2 RStudio workshop
RStudio warm-up (together)
- Continue touring RStudio and its basic functionality
- Learn about a reproducible workflow in RStudio
Exercises, aka Homework 1 (in groups)
- Tidy data
- Basic features of tidy data
Watch some videos prepared by Lisa Lendway, a Mac alum, former Mac prof that helped shape this course, and R/RStudio whiz:
- Setting up for success in COMP/STAT 112 (Lisa Lendway)
Read:
2.1 Warm-up
Background
What’s the point of this course?
Build knowledge from data within a particular domain of inquiry, and particular contexts.
Why will we use R/RStudio as a tool in this course?
It’s open access (free!), open source (anyone can contribute to its development), and used broadly. Just some examples where R is used:
- Logan Pratico: making “eviction data accessible to the legal aid community”
- Ahmadou Dicko: humanitarians creating “life saving data products”
- Shelmith Kariuki: Kenyan government census
- Laura DeCicco: U.S. Geological Survey (USGS) discovery and retrieval of hydrologic data
- Nick Snellgrove & Uli Muellner: studying aquatic invasive species in MN
RStudio layout
Last class, we spent most of our time in the console:
Console is good for… | Console is bad for most everything else, including… |
---|---|
quick calculations | documenting our work |
trying out code | editing our work |
pulling up help files | communicating our work |
being able to reproduce our work |
Quarto
Reproducibility with Quarto
It’s important to document and communicate every step in a data analysis (e.g. data collection, cleaning, and analysis), so that others and ourselves can reproduce (hence verify and build upon) our work.
RStudio includes tools for creating reproducible and lovely documents, webpages, books (like this online manual!), etc that allow us to interleave text, code, output, images, tables, etc:
- Quarto = A technology that incorporates code from many programming languages including R along with styled text (e.g. headers, bold, italics, links) using markdown, and is integrated into RStudio.
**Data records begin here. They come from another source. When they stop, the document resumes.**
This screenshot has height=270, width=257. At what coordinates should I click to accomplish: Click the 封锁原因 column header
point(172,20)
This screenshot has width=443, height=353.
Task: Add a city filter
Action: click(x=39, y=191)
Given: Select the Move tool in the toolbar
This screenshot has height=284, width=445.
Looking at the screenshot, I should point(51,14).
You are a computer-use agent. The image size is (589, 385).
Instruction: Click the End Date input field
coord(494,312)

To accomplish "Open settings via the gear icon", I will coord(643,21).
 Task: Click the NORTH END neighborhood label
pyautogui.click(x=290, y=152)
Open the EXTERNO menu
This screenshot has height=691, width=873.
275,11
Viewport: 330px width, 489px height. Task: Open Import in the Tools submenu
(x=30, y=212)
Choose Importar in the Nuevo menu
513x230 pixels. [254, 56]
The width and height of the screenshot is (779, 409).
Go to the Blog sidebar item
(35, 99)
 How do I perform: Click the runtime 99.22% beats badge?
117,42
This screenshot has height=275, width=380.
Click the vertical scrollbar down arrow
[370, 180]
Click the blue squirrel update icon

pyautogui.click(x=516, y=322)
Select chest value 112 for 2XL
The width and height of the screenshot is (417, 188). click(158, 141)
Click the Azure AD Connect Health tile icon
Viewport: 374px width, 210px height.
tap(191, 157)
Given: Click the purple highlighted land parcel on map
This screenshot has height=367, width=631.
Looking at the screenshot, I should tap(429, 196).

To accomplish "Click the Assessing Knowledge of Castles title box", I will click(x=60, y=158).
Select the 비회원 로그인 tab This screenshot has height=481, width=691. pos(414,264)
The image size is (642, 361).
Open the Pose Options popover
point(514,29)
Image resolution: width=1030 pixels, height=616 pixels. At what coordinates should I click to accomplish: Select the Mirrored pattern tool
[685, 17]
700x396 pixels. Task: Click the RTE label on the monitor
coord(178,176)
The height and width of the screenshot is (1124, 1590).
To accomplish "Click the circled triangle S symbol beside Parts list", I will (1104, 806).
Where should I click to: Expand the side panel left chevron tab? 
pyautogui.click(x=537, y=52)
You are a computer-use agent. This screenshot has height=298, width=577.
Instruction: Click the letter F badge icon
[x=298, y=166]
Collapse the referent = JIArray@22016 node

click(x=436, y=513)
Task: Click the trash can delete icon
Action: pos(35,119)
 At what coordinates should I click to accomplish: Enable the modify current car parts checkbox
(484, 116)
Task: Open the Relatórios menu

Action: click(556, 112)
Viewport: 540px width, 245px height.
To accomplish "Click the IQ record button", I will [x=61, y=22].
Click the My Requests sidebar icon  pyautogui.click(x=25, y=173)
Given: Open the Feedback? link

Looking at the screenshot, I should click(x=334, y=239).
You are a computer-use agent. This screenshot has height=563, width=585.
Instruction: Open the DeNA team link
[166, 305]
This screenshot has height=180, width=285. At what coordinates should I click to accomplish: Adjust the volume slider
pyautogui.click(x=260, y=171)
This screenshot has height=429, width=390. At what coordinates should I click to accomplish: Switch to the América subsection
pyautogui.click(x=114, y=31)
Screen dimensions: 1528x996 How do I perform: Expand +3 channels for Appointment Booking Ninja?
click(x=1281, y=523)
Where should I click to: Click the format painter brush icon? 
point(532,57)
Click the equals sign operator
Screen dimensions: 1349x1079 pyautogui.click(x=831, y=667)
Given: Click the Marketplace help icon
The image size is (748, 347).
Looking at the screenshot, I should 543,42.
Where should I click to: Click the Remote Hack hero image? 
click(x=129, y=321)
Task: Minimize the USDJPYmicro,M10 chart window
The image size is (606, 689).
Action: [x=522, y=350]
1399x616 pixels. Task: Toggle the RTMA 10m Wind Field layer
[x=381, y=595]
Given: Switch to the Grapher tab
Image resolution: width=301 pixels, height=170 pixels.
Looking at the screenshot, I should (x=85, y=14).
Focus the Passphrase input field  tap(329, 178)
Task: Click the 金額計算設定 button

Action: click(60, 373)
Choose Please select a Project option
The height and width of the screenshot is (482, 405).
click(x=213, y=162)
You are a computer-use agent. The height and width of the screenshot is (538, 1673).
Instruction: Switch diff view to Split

If you’ve used R Markdown, it looks very similar.
Quarto EXAMPLE
Download and open this Quarto document in RStudio, i.e. a .qmd file.
Follow the prompts therein.
NOTE: This document explores the basics. We’ll pick up more details as we go, often by making and learning from mistakes. The Quarto cheatsheets at the top of this activity present more features of Quarto.
R/RStudio hot tips
.qmd vs console
The console does not communicate with Quarto.
Things you define or type in the console are NOT defined, stored, or run in the .qmd.Quarto can communicate with the console, but only if you tell it to.
- YES: If you run a chunk inside your .qmd (by clicking the green arrow), it is also run and stored in the console.
- NO: If you render your .qmd to html but do not also run the chunks inside the .qmd, the results will be displayed in the html but not run or stored in the console.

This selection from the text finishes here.